**ФРАГМЕНТ ТЕКСТА:**
<<<<

Но говорить об этом всерьез явно преждевременно: похоже, нынешние пропагандисты не способны пересолить с милитаристским энтузиазмом, но, напротив, способны осуществить разве что новый виток дискредитации и любви к родине, и воинской чести, и государственных символов, и подвига народа в Великой Отечественной войне. А пробуждать в нас национальное достоинство будут по-прежнему одни только господа Лебезятниковы от либерализма, неустанно твердящие нам, что любовь к родине есть глупейший предрассудок, присущий исключительно совкам . К числу которых мы, очевидно, должны отнести и Пушкина, и Платона, и…

Среди либералов, к сожалению, очень много дураков. Но есть дураки, которые плохо учатся, не умеют связно излагать свои мысли, — они идут к коммунистам. А есть дураки, которые хорошо учатся, — они идут в либералы. Тоже усерднейшим образом дискредитируя все, чего коснутся. Ибо и либеральное общество не может существовать без собственной аристократии, без людей, стремящихся смотреть на современность с точки зрения вечности.

>>>>

**ЧТО НУЖНО СДЕЛАТЬ:**
1. Почему, согласно фрагменту о любви к родине, говорить об этом всерьез пока преждевременно? Ответьте в одном–трех предложениях.
2. Верните из фрагмента о любви к родине всё, начиная со слов «Среди либералов, к» и вплоть до слов «точки зрения вечности.», без единого изменения.
3. Продолжите фрагмент о любви к родине, начав сразу после его последнего предложения.
Приведённый далее список для работы не понадобится.

**СПИСОК ДАННЫХ:**
<<<<

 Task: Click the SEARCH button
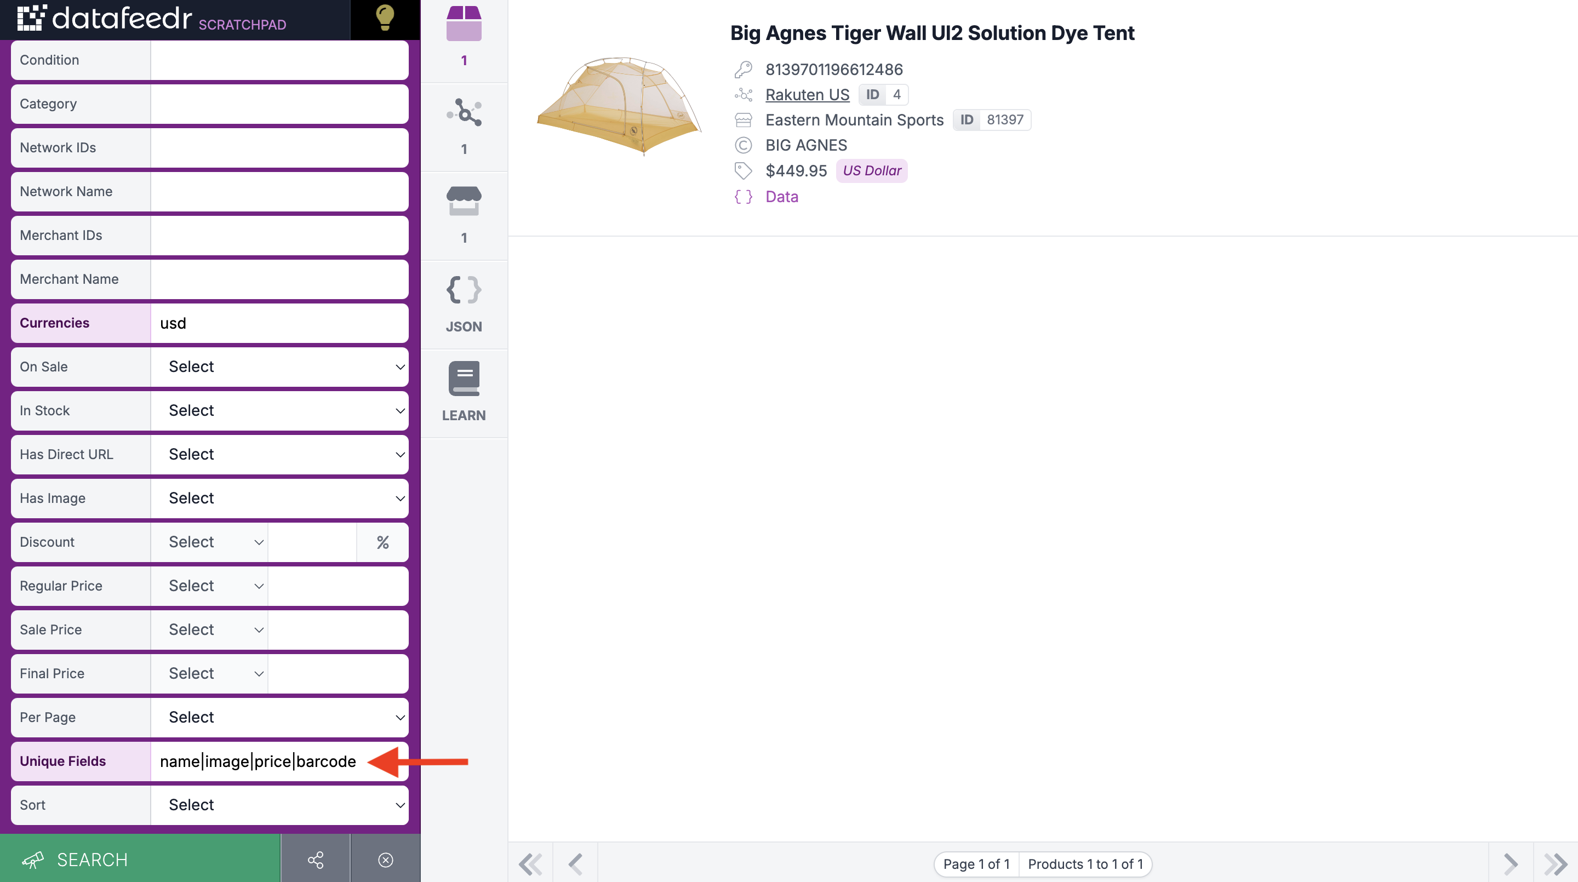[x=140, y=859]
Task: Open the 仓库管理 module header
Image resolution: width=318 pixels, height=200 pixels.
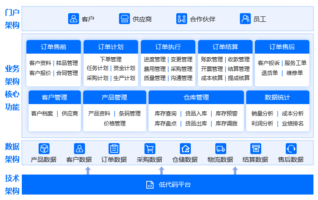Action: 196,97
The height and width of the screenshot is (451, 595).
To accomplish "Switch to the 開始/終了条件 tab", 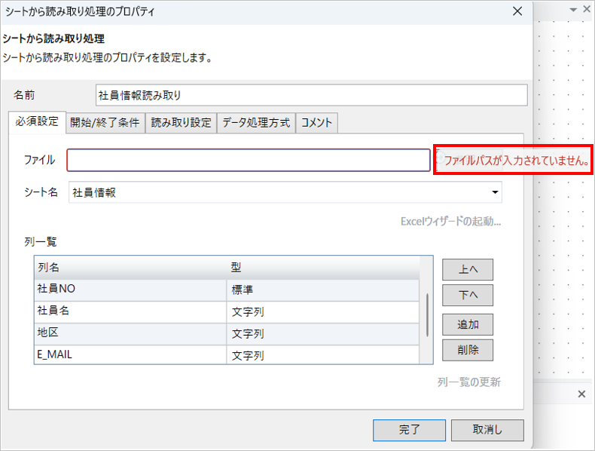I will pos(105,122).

>>>>
<<<<

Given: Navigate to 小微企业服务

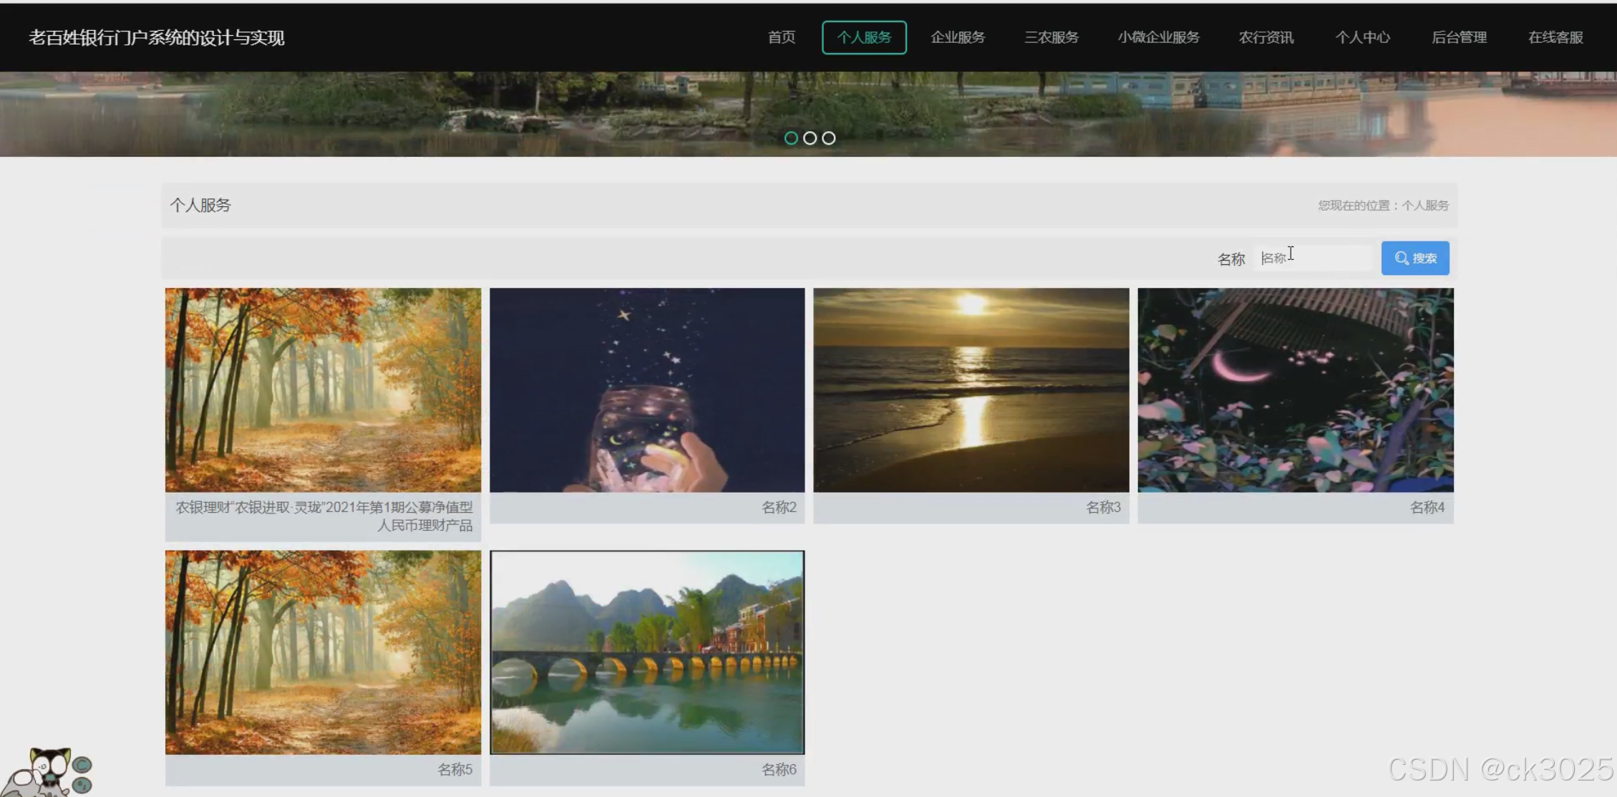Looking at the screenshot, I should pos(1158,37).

>>>>
<<<<

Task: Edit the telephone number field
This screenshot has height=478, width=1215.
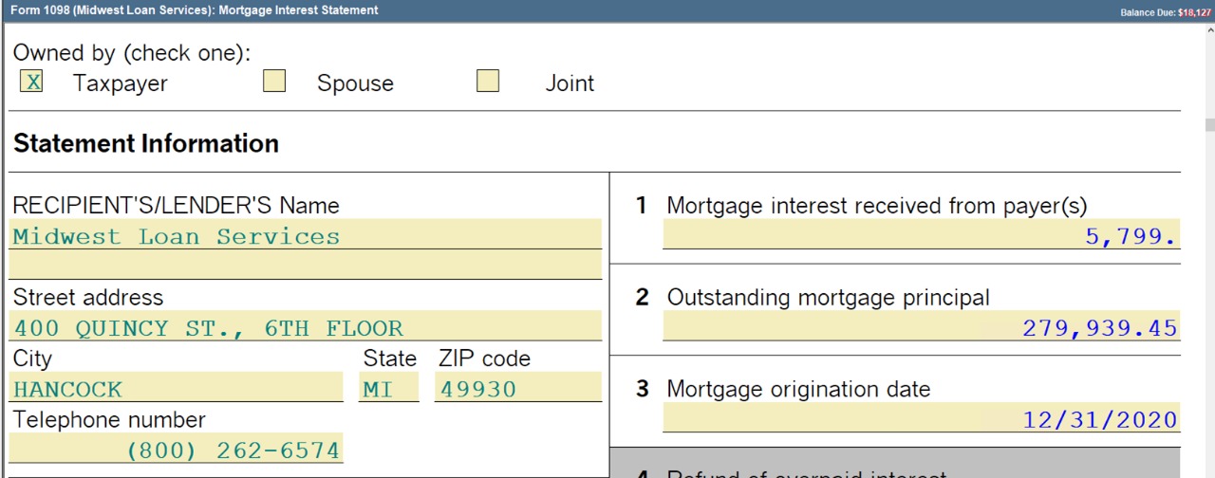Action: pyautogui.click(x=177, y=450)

>>>>

**РЕЗУЛЬТАТЫ:**
1. Потому что нынешние пропагандисты, похоже, не способны пересолить с милитаристским энтузиазмом. Напротив, они способны разве что на новый виток дискредитации любви к родине, воинской чести, государственных символов и подвига народа в Великой Отечественной войне.

2.
Среди либералов, к сожалению, очень много дураков. Но есть дураки, которые плохо учатся, не умеют связно излагать свои мысли, — они идут к коммунистам. А есть дураки, которые хорошо учатся, — они идут в либералы. Тоже усерднейшим образом дискредитируя все, чего коснутся. Ибо и либеральное общество не может существовать без собственной аристократии, без людей, стремящихся смотреть на современность с точки зрения вечности.

3.
* * *

А что, собственно, означает это выражение ― «с точки зрения вечности»? На медной латыни оно звучит еще более грозно: sub specie aeternitatis . Почему грозно? Да потому, что река времен в своем теченьи уносит все дела людей и топит в пропасти забвенья народы, царства и царей: все, что нас радует и печалит, все, о чем мы мечтаем и чего страшимся, ― все это когда-нибудь «вечности жерлом пожрется». Последовательный взгляд с точки зрения вечности ― это взгляд безразличия или отчаяния, погружаться в вечность слишком глубоко не только опасно, но и неплодотворно.

На мой же взгляд, смотреть на вещи с точки зрения вечности означает оценивать их с точки зрения их долговечности , задумываться об отдаленных последствиях своих решений и постоянно предпочитать «долготу» ― «широте». Иными словами, задумываясь о любой социальной проблеме, ставить перед собой не тот вопрос, который сегодня считается главным: «Насколько широкого круга людей это касается?» ― но вопрос, в наше время непопулярный: «Как долго эта проблема будет оставаться актуальной? Многих ли она будет волновать через одно ― два ― три ― десять поколений?»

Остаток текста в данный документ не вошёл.